土佐藩兵:大監察小南五郎右衛門、迅衝隊大隊司令乾退助を含む戦闘部隊で、後の江戸、日光、会津攻めの主力。郷士にも元込銃を持たせたので有名。実数600名で、あとは弾薬方、輜重など補給の為の人数。
・赤報隊、美濃・岩手宿(岐阜県不破郡岩手村)着。22日、相楽総三隊、出発。
岩手には竹中丹後守重固の陣屋があるが(竹中は、鳥羽伏見の戦いでは徳川家本軍別軍2つの総指揮者で、若年寄並・陸軍奉行)、丹後守家老児玉周左衛門が苦心して、丹後守の老父竹中図書を同処の香華院へ謹慎させ、家人家士の妄動を抑え、流血騒ぎはなし。また、児玉周左衛門は、有志を募って赤報隊に加入させる(その数は20余とも12ともいう)。
この内、北村与六郎は慶応2年6月、藩主竹中丹後守の命を受け、同僚柵橋新次郎と共に、周防岩国藩吉川家に使いしたことがある程の人物。これは幕府の長州再度目の攻撃の際で、談判は周防玖珂郡新湊で行われ、吉川家と手切れの談判となる。北村は、主家のため身を棄てて赤報隊に入り、後に脱走者が出るが、最後まで赤報隊に踏止まり戦死。
赤報隊は諸所に出張し、会津・桑名その他、徳川家従軍の藩兵が落ちて行くのを訊問し、輜重を没収し、一方では糧米などを窮民に与えるなどする。

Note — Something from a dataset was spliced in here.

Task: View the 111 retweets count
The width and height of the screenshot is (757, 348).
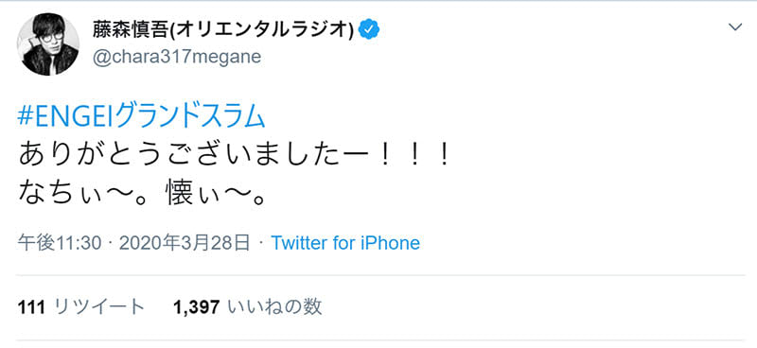Action: pyautogui.click(x=31, y=306)
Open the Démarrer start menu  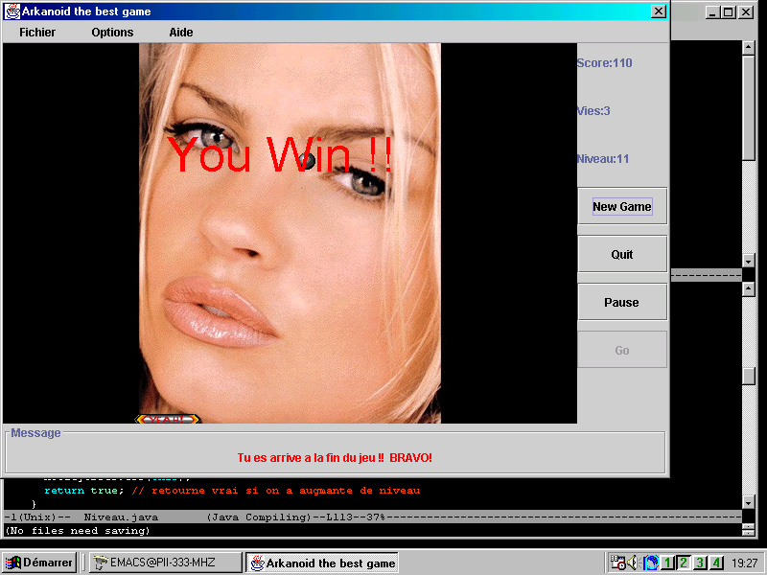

桑名藩主松平越中守定敬は、慶喜に従い12日に江戸入り、深川霊岸寺に蟄居謹慎しており、藩士の間に主戦非戦両論があるものの、桑名城は総攻撃をかけないでも、官軍の手に入ることが明らかになっている。そこで、赤報隊は東海道を進むを喜ばず、信州へ入り、甲州を鎮め、東征軍の江戸討入りに協力すべしと決す。相楽総三はその先鋒隊を志願して承諾を得て、22日岩手を出発。2番隊鈴木三樹三郎は遂に出立せず。
1月20日
・土佐藩迅衛隊(総督土佐藩家老深尾丹波・参謀乾退助)ら、丸亀藩・多度津藩と協力して高松藩開城、家老2名切腹。27日、伊予松山藩開城。
・(尾張藩)青松葉事件。尾張藩の佐幕派粛清。
尾張藩(藩主徳川慶勝)、藩内佐幕派の渡辺新左衛門(年寄列、2,500石)・榊原勘解由(城代格、1,500石)・石川内蔵允(クラノスケ、大番頭、1千石)ら3名を斬罪。「年来姦曲の所置」があり「朝命により死を賜う者なり」と言い渡し。~25日に計14名処刑、家老3名含む17名蟄居その他処分。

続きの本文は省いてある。